- Born: 1930 Greeley, Colorado, U.S.
- Died: 1995 (aged 64–65) Albuquerque, New Mexico, U.S.
- Citizenship: American, San Ildefonso Pueblo
- Education: San Ildefonso Day School, Santa Fe Indian School
- Occupations: painter, potter, medical illustrator, politician
- Mother: Isabel Montoya
- Relatives: Tony Atencio (brother), Pat Atencio (brother)

= Gilbert Benjamin Atencio =

Pueblo-American painter and potter

"San Ildefonso Buffalo Dance," 1967, tempera color painting.

Gilbert Benjamin Atencio, also called Wah Peen (English: Mountain of the Sacred Wind; 1930–1995), was a San Ildefonso Pueblo painter, potter, medical Illustrator, and politician.

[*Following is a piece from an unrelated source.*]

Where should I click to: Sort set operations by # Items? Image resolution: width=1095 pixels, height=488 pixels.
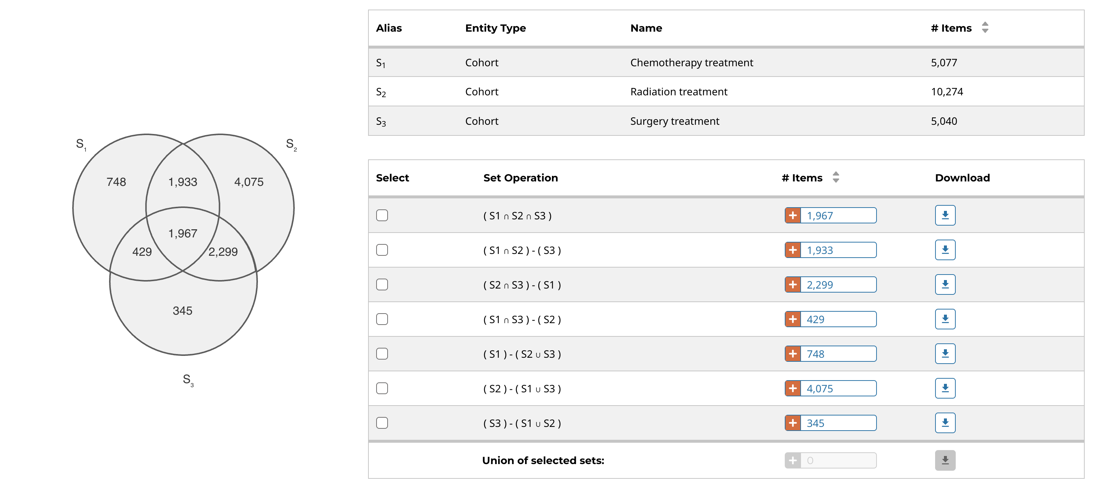pyautogui.click(x=835, y=178)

== Early life and education ==
Atencio was born in 1930 in Greeley, Colorado. He was the daughter of Benjamin Atencio and painter Isabel Montoya, who was a cousin of Maria Martinez. His brothers Pat Atencio and Tony Atencio were also artists, as were his sisters Helen Gutierrez and Angelita Sanchez.

He studied at the San Ildefonso Day School and then at the Santa Fe Indian School, graduating in 1947.

== Career ==
Known for his portraiture and portrayals of local ceremonies and customs, he has exhibited his work across the country. He was trained in the Studio style, and was initially interested in portraiture. An early success was his painting of his relatives Maria and Julian Martinez. His later work often broke from the Studio style and showed influence of self-taught painters like Fred Kabotie. His drawings often feature a number of figures, with apparel and features meticulously rendered. By the 1980s, Atencio also painted abstract or semi-abstract works.

Atencio served as Governor of the San Ildefonso Pueblo in 1966 to 1967. He worked for some years as a medical illustrator.

== Death and legacy ==
Atencio died on April 6, 1995, in Albuquerque, New Mexico. Some of his works have been in the permanent collection of institutions including the Museum of New Mexico, the National Museum of the American Indian, the Gilcrease Museum, and the Philbrook Museum of Art.

Atencio's paintings were included the book, Southwest Indian Painting: A Changing Art (1957, University of Arizona Press) by Clara Lee Tanner.